Negotiators of the warring parties formally sat down again on Monday to negotiate a renewal of the ceasefire that came into force on October 1 last year.
The ELN has called for an entirely new truce to replace the one that has been marred by more than 10 incidents each month.
We are more than willing to extend the ceasefire with the ELN and renegotiate the conditions of a new truce.
President Juan Manuel Santos
Both warring parties have said to be prepared to resume hostilities if no new agreement is reached before midnight.
The United Nations, which is monitoring the ceasefire, has urged to avoid renewed violence, claiming that the truce has resulted in major improvements for civilians in spite the incidents.
Minority groups, victims and farmers organizations have also called on both parties to maintain a ceasefire.
ELN chief “Gabino” said in December that the guerrillas will not abandon the peace talks in the event the truce breaks down.

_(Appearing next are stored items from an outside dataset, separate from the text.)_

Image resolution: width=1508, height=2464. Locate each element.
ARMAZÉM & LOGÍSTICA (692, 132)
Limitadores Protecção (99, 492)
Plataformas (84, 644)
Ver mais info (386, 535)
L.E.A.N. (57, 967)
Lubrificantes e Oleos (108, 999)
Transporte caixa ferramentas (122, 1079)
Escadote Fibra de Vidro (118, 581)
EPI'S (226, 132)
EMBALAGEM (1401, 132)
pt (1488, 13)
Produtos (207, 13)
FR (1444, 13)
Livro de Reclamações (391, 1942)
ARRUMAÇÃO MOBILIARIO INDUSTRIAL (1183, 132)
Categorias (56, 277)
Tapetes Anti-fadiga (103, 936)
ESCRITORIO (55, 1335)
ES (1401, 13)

The government on Monday sent in a new negotiation team led by former Vice-President Gustavo Bell after the resignation of businessman and former Agriculture Minister Juan Camilo Restrepo (Conservative Party).
The talks are complicated by a lack of confidence between the parties and upcoming votes to elect a new president and congress.
The ELN has accused the military of colluding with the AGC, a paramilitary group that has been combating the guerrillas in western Colombia.
Both security forces and ELN guerrillas are investigated for massacres that took place during the ceasefire.
The truce is the first of the ELN since the Marxist group appearance in 1964.
The peace talks take place while the FARC — until last year Colombia’s largest guerrilla group — is running in their first elections since the beginning of the conflict.
Also this process has been marred by irregularities and is hardly popular among the country’s population that is polarized after decades of drug-fueled political violence.